RDFlib allows us to iterate over triples, and also to perform SPARQL queries on local data (e.g. a file):

 * parse the RDF file into a RDFLib graph
 * prepare a SPARQL query as a string
 * use the RDFLib method `query` to query the graph
 * iterate over results of the query
 
Results are organised in a **list of tuples**. Every tuple includes as many values as the number of query variables, served in the same order as they appear in the `SELECT` clause. 
Values of the tuples can be accessed by position (e.g. `query_res[0]`) or by variable name (e.g. `query_res["class"]`)


In [1]:
#uncomment if colab
#!pip install rdflib 
import rdflib

# create an empty Graph
g = rdflib.ConjunctiveGraph()

# parse a local RDF file by specifying the format
result = g.parse("https://raw.githubusercontent.com/marilenadaquino/information_visualization/main/2022-2023/resources/artchives.nq", format='nquads')

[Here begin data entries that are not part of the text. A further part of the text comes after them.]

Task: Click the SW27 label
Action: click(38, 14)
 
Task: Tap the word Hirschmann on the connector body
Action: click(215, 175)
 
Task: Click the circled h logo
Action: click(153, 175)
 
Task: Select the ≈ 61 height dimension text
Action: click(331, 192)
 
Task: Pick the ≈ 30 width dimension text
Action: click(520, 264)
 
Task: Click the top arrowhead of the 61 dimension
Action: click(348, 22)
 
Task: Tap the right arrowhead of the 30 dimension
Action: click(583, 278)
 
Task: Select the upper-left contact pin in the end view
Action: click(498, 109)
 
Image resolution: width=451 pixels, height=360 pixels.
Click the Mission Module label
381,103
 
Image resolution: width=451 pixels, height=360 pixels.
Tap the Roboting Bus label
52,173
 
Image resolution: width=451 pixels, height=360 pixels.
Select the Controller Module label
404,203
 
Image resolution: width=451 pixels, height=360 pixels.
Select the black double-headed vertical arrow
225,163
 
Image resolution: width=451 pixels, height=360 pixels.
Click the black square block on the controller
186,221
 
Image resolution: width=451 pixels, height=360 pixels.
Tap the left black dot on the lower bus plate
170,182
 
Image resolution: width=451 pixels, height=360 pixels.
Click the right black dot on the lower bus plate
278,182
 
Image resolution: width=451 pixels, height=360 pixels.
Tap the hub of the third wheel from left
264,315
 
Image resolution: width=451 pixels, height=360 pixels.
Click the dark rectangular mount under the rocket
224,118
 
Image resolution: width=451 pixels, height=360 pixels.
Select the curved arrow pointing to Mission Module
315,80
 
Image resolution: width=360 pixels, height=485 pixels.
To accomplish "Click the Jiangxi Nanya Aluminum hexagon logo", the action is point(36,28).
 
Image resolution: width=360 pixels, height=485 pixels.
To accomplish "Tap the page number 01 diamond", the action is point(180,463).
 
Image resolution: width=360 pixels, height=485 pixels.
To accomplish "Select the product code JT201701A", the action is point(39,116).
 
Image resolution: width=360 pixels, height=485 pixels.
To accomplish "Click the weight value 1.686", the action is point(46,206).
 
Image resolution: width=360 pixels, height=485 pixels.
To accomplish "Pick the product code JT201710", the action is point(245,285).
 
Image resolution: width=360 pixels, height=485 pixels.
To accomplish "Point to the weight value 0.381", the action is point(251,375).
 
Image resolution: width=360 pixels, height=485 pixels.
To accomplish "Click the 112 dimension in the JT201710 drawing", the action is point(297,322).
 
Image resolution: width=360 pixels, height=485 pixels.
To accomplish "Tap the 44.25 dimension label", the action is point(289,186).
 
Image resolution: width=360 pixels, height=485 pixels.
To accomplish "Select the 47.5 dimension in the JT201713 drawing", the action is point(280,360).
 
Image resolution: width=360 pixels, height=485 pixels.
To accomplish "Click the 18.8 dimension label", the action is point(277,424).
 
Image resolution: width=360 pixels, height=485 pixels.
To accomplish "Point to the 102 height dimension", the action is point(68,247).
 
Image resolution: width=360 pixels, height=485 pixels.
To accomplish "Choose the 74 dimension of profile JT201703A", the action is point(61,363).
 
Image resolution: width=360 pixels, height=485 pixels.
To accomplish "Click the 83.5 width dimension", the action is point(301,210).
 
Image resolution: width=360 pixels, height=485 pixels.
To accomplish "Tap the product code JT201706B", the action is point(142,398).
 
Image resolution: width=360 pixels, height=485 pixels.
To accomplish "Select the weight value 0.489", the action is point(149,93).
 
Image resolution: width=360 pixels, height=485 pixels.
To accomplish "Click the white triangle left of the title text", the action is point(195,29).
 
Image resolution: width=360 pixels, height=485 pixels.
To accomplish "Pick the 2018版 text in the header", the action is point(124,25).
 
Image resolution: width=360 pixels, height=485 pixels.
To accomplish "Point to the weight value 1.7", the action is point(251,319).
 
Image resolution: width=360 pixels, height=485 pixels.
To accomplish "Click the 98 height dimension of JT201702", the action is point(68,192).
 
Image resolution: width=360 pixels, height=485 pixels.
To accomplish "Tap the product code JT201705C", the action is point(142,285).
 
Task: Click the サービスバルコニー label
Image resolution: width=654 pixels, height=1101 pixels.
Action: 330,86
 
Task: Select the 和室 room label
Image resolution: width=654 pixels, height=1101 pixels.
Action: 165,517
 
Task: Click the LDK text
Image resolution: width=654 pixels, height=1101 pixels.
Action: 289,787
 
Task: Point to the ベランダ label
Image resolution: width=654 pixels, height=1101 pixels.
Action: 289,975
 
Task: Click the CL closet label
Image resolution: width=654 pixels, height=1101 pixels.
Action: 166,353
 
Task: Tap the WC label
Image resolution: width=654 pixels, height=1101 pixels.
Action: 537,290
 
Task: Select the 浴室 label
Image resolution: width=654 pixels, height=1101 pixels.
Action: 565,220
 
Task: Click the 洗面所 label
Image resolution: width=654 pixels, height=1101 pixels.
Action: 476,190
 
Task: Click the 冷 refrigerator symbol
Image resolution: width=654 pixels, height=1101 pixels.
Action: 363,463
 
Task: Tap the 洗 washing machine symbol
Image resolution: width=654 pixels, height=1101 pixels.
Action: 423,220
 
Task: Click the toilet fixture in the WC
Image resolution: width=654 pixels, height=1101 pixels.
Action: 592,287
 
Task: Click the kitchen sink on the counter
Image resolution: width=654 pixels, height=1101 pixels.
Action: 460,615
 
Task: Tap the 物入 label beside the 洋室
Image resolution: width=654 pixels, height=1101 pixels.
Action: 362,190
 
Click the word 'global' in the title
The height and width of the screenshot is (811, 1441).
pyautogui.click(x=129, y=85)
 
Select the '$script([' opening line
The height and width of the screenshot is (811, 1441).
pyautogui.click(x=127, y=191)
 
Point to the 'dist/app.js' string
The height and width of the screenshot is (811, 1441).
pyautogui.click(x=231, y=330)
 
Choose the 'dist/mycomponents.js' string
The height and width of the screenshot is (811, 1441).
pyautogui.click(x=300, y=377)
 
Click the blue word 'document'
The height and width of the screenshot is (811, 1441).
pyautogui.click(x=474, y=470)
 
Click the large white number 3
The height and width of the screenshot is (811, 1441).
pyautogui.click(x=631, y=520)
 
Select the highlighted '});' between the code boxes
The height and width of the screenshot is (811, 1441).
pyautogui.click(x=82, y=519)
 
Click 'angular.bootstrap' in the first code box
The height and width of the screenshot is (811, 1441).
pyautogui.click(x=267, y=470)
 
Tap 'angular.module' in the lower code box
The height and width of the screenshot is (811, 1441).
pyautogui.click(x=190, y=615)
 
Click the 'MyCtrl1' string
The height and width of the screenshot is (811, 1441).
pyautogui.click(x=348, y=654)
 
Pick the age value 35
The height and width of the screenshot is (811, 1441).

# perform the query over the graph
query_results = g.query(
    """SELECT ?class (COUNT(?individual) AS ?tot)
       WHERE { ?individual a ?class .}
       GROUP BY ?class ?tot""")

# retrieve a list of tuples
for query_res in query_results:
    print(query_res[0], query_res["tot"]) # notice the two alternative ways to recall values in the tuple

Looking in indexes: https://pypi.org/simple, https://us-python.pkg.dev/colab-wheels/public/simple/
Collecting rdflib
  Downloading rdflib-6.1.1-py3-none-any.whl (482 kB)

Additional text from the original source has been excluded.